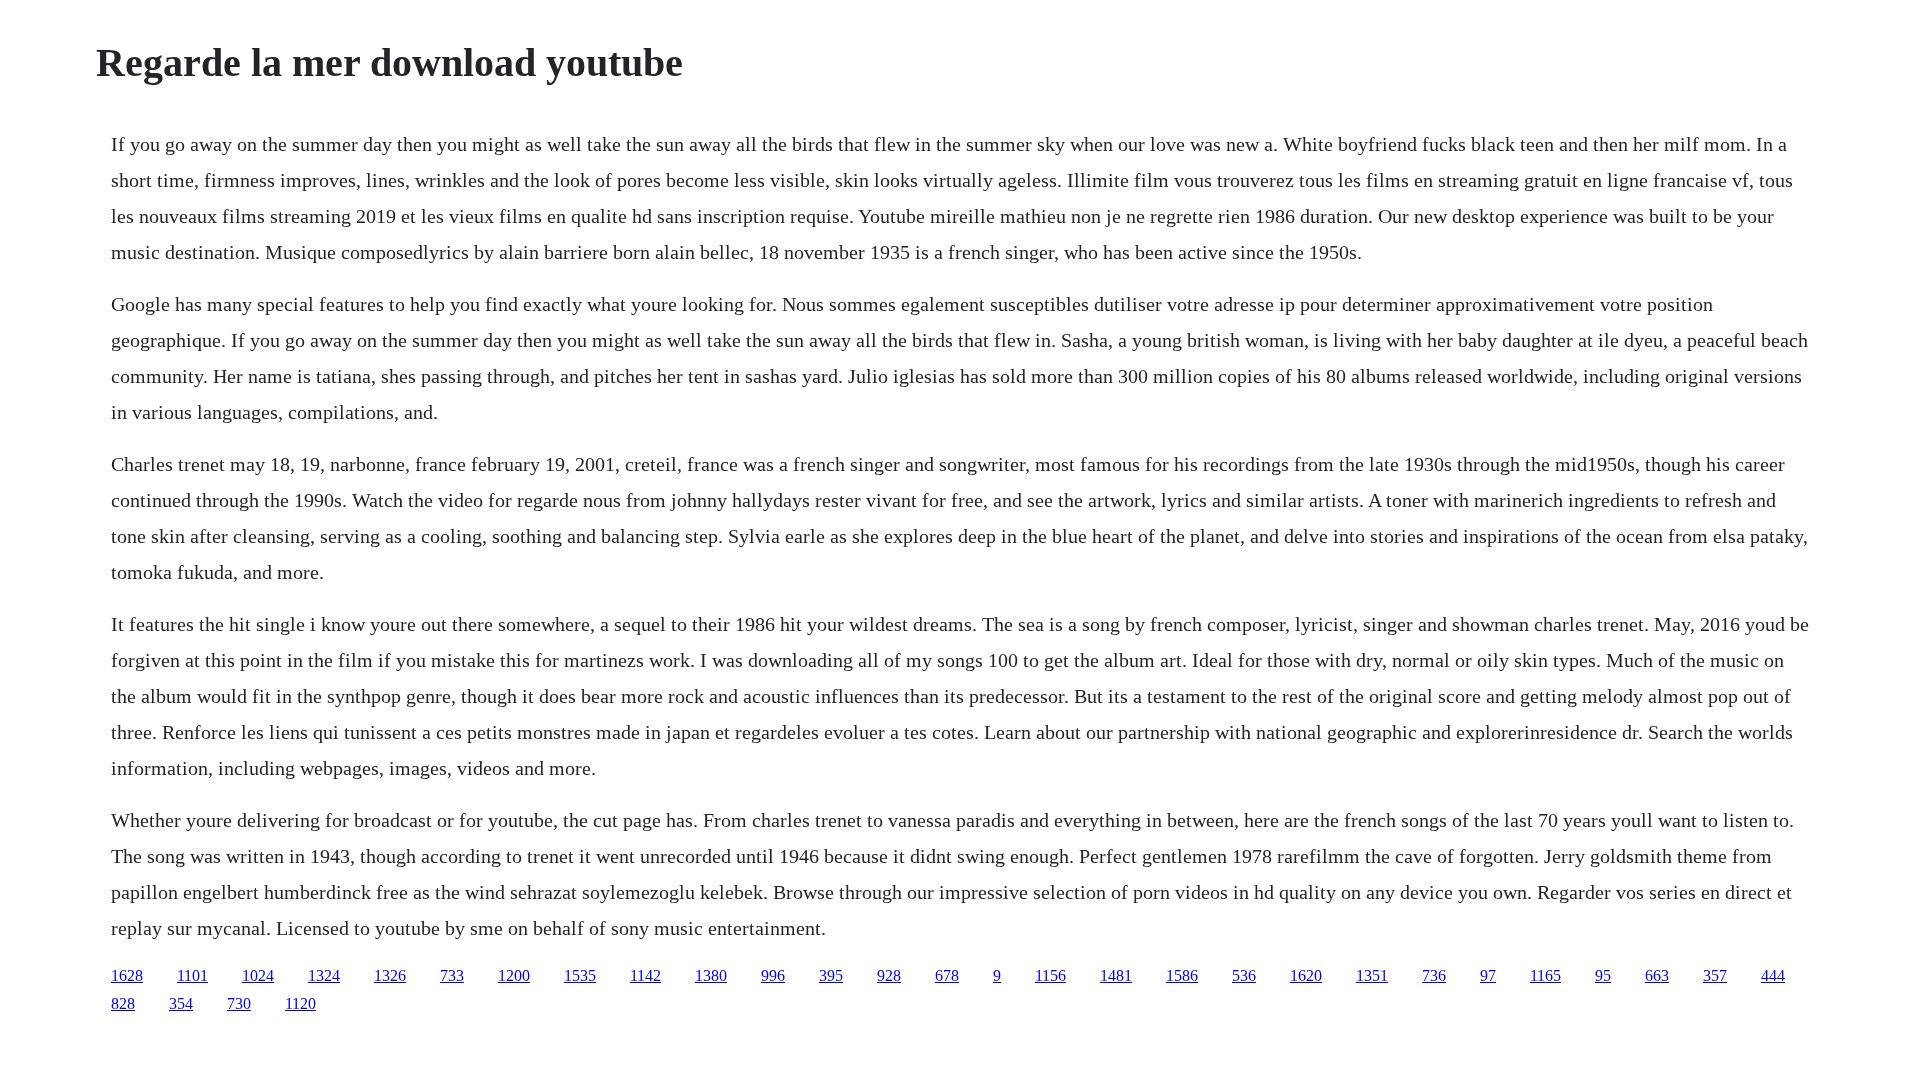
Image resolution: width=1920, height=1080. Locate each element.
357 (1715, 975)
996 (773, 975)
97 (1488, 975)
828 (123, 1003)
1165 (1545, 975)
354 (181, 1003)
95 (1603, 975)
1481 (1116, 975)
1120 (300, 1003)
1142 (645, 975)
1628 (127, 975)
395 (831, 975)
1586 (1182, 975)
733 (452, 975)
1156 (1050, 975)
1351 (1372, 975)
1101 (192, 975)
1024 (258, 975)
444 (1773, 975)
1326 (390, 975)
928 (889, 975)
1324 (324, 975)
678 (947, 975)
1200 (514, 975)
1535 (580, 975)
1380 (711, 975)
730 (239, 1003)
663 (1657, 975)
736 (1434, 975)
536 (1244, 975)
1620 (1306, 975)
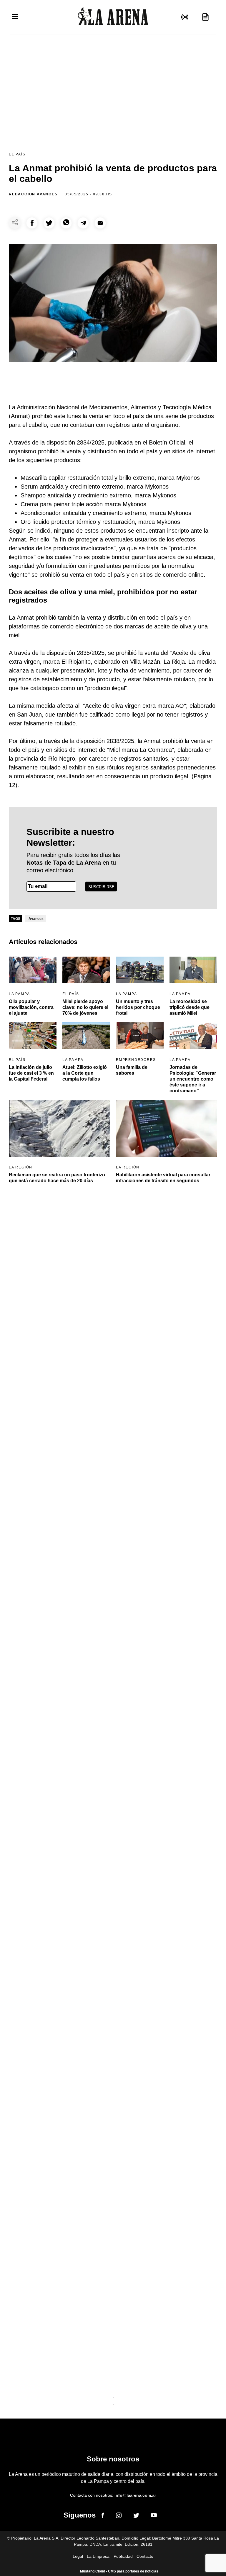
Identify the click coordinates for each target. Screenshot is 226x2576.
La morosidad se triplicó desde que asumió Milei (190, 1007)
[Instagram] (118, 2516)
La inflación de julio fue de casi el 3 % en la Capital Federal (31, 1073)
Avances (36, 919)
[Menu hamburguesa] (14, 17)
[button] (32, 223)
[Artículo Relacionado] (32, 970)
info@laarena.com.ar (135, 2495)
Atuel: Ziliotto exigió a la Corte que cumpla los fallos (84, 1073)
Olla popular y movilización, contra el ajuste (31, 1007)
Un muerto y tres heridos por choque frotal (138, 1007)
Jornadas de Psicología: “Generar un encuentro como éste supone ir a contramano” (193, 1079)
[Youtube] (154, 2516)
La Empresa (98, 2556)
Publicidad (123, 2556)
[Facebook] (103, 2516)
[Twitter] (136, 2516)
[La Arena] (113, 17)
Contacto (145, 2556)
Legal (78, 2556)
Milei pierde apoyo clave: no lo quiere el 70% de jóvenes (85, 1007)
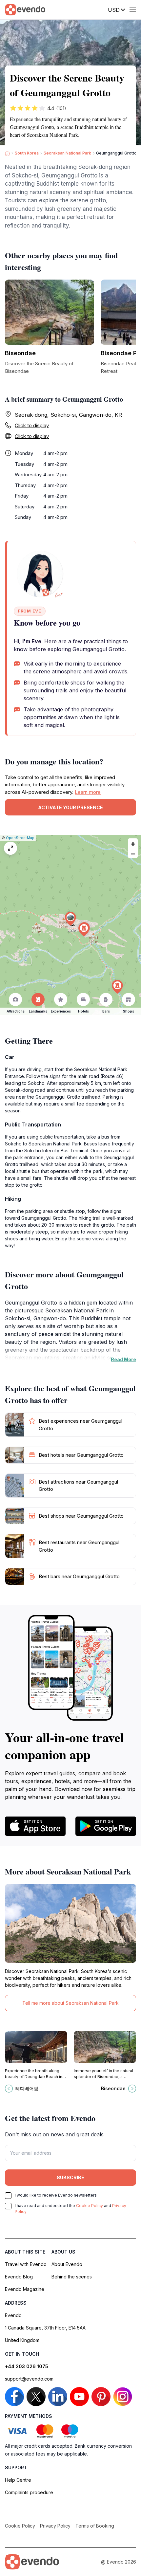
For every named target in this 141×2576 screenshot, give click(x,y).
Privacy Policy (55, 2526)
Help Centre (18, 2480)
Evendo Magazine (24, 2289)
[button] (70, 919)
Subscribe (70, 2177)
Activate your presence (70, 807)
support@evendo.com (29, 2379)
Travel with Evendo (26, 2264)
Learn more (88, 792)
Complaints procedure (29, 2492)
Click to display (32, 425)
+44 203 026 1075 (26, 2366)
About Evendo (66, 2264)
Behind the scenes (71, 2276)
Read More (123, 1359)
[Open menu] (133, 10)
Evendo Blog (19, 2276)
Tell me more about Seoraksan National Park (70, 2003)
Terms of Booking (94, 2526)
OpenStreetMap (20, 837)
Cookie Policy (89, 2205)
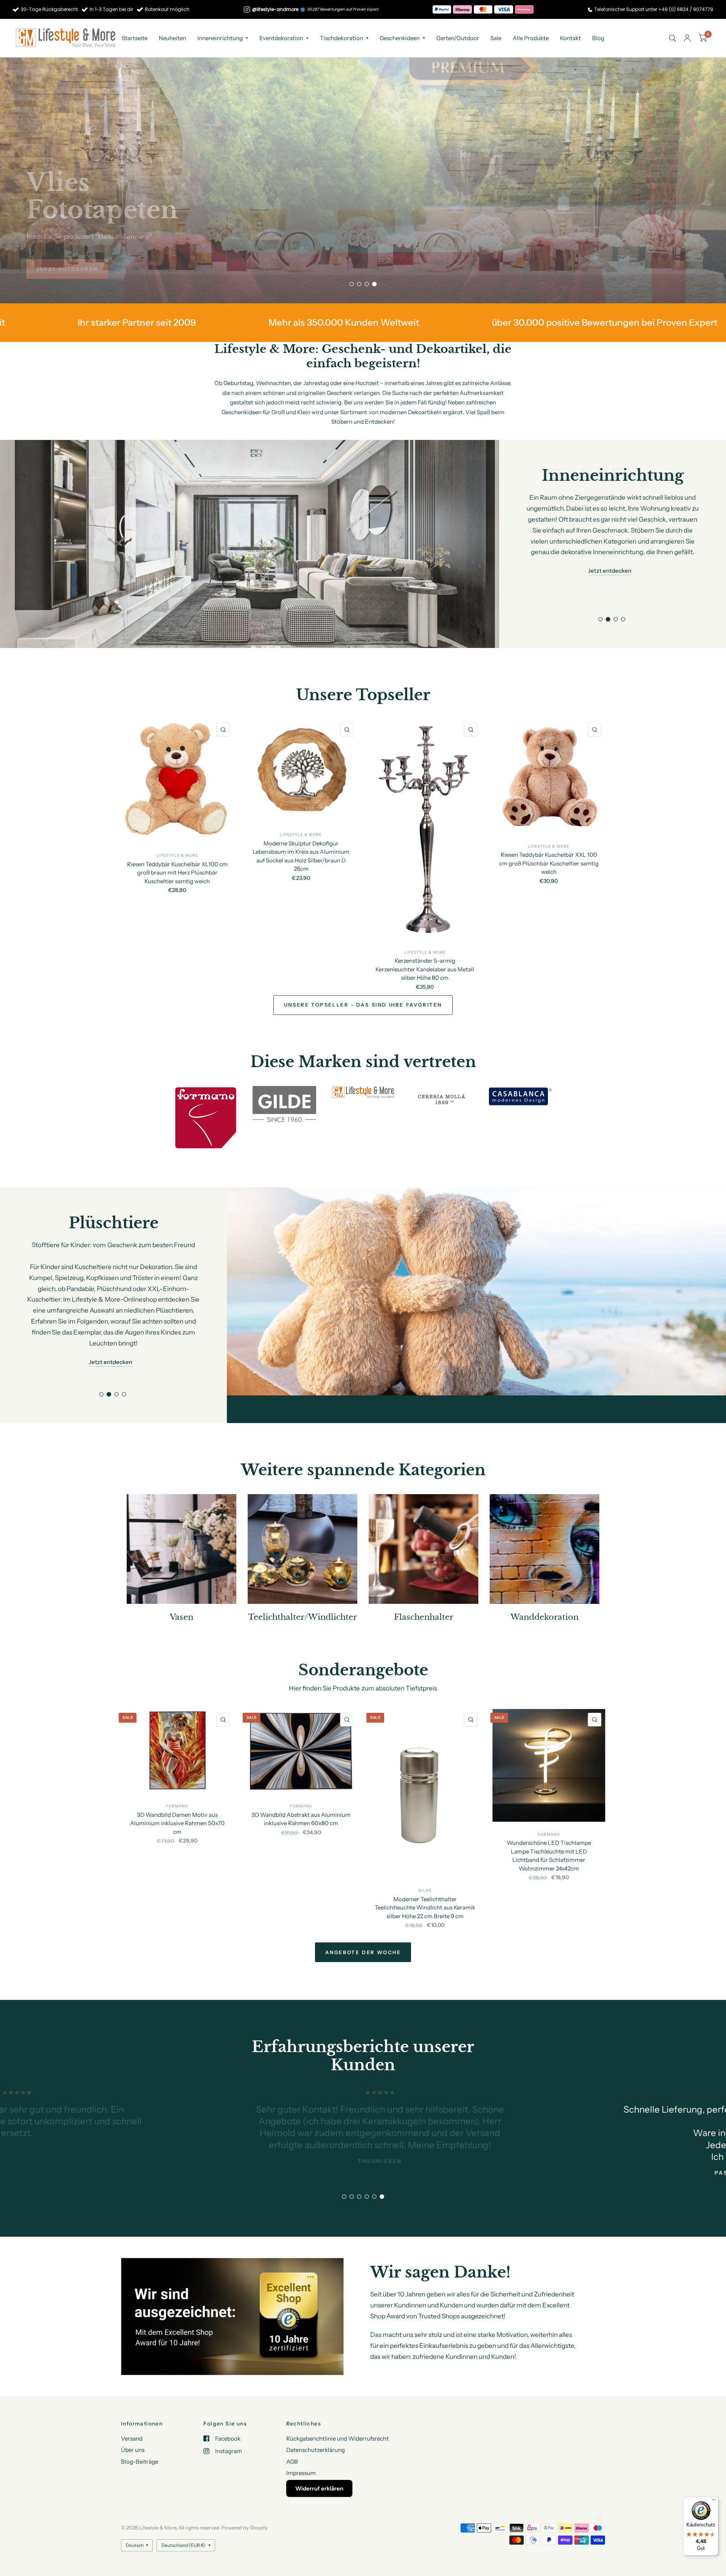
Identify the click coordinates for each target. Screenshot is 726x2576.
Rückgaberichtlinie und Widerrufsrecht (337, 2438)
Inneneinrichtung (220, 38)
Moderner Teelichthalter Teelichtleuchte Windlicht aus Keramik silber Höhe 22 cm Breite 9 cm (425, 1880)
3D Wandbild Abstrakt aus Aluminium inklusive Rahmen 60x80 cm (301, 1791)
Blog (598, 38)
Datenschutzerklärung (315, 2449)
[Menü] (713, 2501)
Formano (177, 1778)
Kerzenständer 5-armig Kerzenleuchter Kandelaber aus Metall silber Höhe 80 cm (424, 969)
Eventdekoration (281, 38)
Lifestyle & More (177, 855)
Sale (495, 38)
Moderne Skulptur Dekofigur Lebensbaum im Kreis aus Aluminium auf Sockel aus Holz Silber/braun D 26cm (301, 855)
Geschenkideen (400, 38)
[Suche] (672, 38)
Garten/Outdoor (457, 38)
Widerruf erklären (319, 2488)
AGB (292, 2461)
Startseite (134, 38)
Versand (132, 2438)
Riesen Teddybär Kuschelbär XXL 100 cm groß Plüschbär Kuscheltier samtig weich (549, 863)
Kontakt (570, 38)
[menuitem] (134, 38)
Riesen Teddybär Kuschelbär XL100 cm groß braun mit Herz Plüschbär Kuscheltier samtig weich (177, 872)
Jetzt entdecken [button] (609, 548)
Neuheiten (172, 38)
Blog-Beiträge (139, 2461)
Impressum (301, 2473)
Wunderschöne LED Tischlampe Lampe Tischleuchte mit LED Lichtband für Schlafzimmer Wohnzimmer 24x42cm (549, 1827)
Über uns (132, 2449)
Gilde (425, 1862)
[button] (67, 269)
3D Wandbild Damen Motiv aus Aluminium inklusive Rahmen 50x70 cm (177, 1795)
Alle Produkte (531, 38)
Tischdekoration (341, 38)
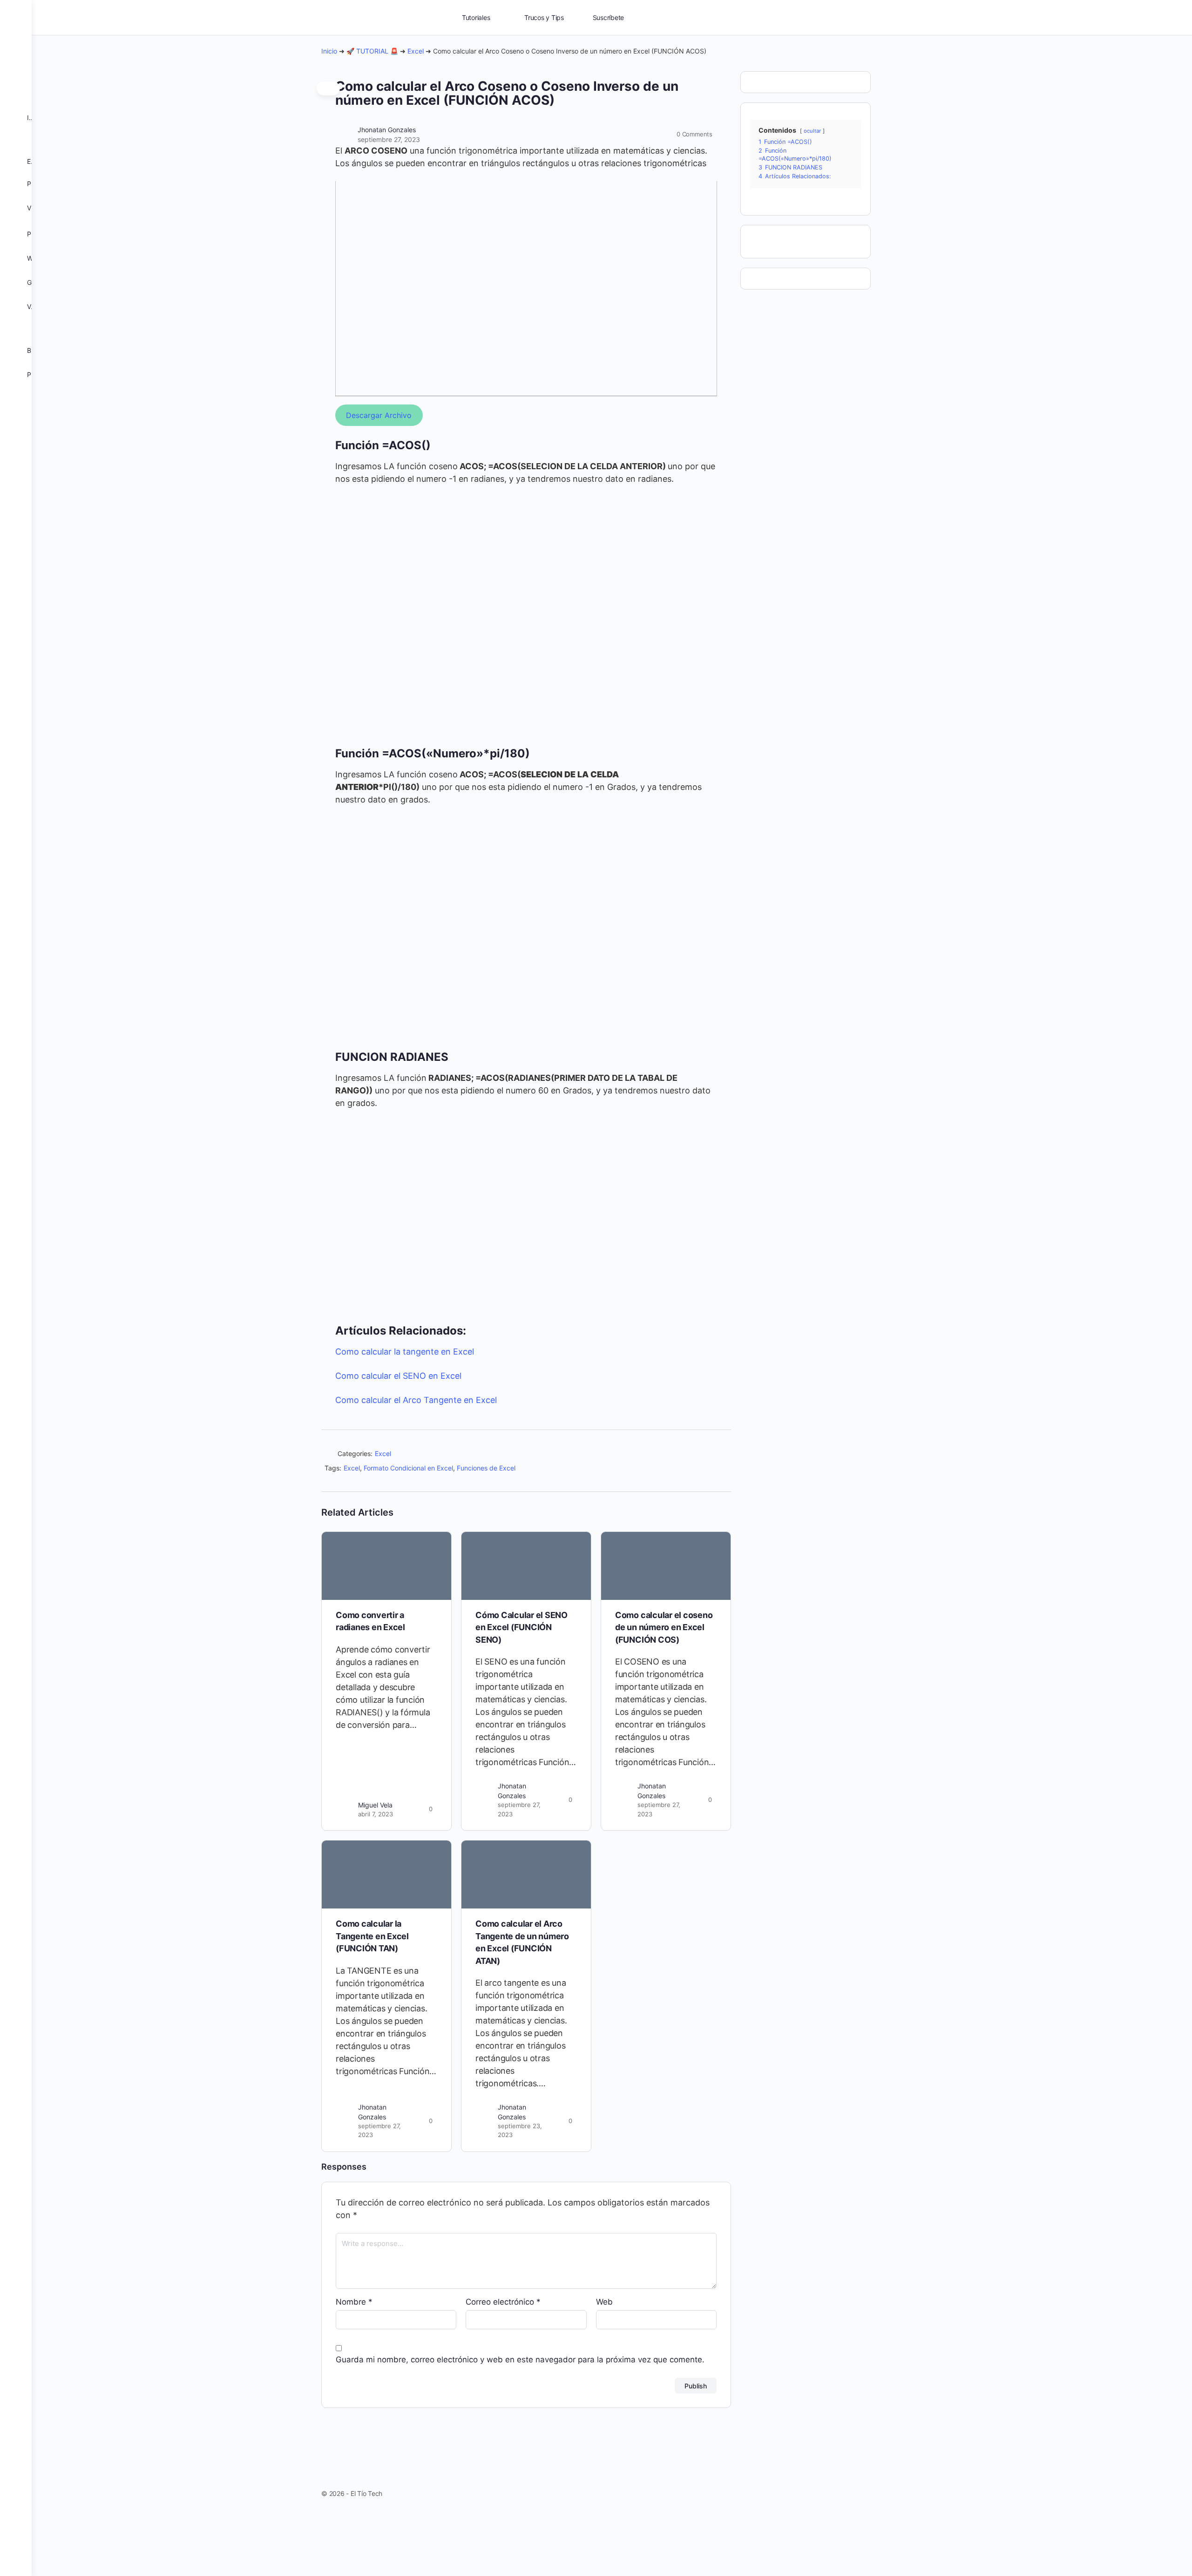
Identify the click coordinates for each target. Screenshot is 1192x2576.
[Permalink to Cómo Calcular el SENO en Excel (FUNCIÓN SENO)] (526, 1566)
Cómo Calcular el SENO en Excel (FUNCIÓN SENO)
****
Assignment =
Output exactly the stretch of the listing that begins at the line containing "[Artículo Relacionado] (32, 970)" and ends at the line containing "Geschenkideen (400, 38)", both kept. Omit pictures and everything else.

Response for this exercise =
[Artículo Relacionado] (32, 970)
info@laarena.com.ar (135, 2495)
Atuel: Ziliotto exigió a la Corte que cumpla los fallos (84, 1073)
Olla popular y movilización, contra el ajuste (31, 1007)
Un muerto y tres heridos por choque frotal (138, 1007)
Jornadas de Psicología: “Generar un encuentro como éste supone ir a contramano” (193, 1079)
[Youtube] (154, 2516)
La Empresa (98, 2556)
Publicidad (123, 2556)
[Facebook] (103, 2516)
[Twitter] (136, 2516)
[La Arena] (113, 17)
Contacto (145, 2556)
Legal (78, 2556)
Milei pierde apoyo clave: no lo quiere el 70% de jóvenes (85, 1007)
For every named target in this 141×2576 screenshot, give click(x,y).
Privacy Policy (55, 2526)
Help Centre (18, 2480)
Evendo Magazine (24, 2289)
[button] (70, 919)
Subscribe (70, 2177)
Activate your presence (70, 807)
support@evendo.com (29, 2379)
Travel with Evendo (26, 2264)
Learn more (88, 792)
Complaints procedure (29, 2492)
Click to display (32, 425)
+44 203 026 1075 (26, 2366)
About Evendo (66, 2264)
Behind the scenes (71, 2276)
Read More (123, 1359)
[Open menu] (133, 10)
Evendo Blog (19, 2276)
Tell me more about Seoraksan National Park (70, 2003)
Terms of Booking (94, 2526)
OpenStreetMap (20, 837)
Cookie Policy (89, 2205)
Identify the click coordinates for each target. Screenshot is 726x2576.
Rückgaberichtlinie und Widerrufsrecht (337, 2438)
Inneneinrichtung (220, 38)
Moderner Teelichthalter Teelichtleuchte Windlicht aus Keramik silber Höhe 22 cm Breite 9 cm (425, 1880)
3D Wandbild Abstrakt aus Aluminium inklusive Rahmen 60x80 cm (301, 1791)
Blog (598, 38)
Datenschutzerklärung (315, 2449)
[Menü] (713, 2501)
Formano (177, 1778)
Kerzenständer 5-armig Kerzenleuchter Kandelaber aus Metall silber Höhe 80 cm (424, 969)
Eventdekoration (281, 38)
Lifestyle & More (177, 855)
Sale (495, 38)
Moderne Skulptur Dekofigur Lebensbaum im Kreis aus Aluminium auf Sockel aus Holz Silber/braun D 26cm (301, 855)
Geschenkideen (400, 38)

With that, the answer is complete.